The DOL has a Frequently Asked Question (FAQ) titled “Reporting Delinquent Participant Contributions on the Form 5500,” which gives clarification on how to report the amount of nonexempt prohibited transactions on the schedule of delinquent participant contributions. These excerpts indicate that the total amount of delinquent participant contributions, not just the interest as in Form 5330, should be reported as nonexempt prohibited transactions on this schedule. Specifically, the FAQ states, “…plan administrators and IQPAs should understand that all delinquent participant contributions required to be reported on Line 4a are nonexempt prohibited transactions unless the delinquency has been corrected under the VFCP and the conditions of PTE 2002-51 have been satisfied.”
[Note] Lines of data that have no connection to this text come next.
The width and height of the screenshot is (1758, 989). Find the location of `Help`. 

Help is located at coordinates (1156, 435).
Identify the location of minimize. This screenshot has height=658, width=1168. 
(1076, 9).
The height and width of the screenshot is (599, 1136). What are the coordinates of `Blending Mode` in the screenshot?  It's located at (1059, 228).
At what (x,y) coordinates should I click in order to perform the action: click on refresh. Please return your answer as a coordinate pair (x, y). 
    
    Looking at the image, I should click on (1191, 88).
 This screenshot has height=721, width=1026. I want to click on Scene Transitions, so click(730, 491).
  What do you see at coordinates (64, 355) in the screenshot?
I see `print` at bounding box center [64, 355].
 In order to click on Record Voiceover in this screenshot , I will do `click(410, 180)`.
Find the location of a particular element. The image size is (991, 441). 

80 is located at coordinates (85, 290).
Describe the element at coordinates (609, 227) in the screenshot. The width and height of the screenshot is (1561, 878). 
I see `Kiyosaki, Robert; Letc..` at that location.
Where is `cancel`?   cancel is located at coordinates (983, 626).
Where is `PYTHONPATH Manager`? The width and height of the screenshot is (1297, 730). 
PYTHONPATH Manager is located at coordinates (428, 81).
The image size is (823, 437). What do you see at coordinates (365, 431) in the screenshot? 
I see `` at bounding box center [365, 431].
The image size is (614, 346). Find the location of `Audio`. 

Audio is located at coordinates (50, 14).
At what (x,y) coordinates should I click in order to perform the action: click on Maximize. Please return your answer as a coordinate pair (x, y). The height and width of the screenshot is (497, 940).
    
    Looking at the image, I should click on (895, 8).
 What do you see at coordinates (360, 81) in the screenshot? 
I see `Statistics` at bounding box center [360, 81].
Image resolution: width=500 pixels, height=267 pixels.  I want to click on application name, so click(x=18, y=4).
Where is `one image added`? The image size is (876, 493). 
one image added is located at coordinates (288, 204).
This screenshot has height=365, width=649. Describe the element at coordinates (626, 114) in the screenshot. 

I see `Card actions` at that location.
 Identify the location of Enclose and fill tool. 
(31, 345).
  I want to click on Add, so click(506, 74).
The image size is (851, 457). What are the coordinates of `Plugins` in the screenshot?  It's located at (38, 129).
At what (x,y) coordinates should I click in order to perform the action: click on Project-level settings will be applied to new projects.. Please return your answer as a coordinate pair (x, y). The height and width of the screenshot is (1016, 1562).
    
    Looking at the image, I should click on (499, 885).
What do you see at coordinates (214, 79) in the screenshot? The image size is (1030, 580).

With retirement plans, as in our English language, there’s more than one way to skin a cat. If there was only one way to handle every situation, there wouldn’t be such a need for retirement plan professionals to interpret all the convoluted rules. Like the myriad of pronunciations and idiomatic phrases typical of different English-speaking places, the DOL and the IRS ensure that their twists and variations will make our jobs more colorful and interesting. Variety is the spice of life!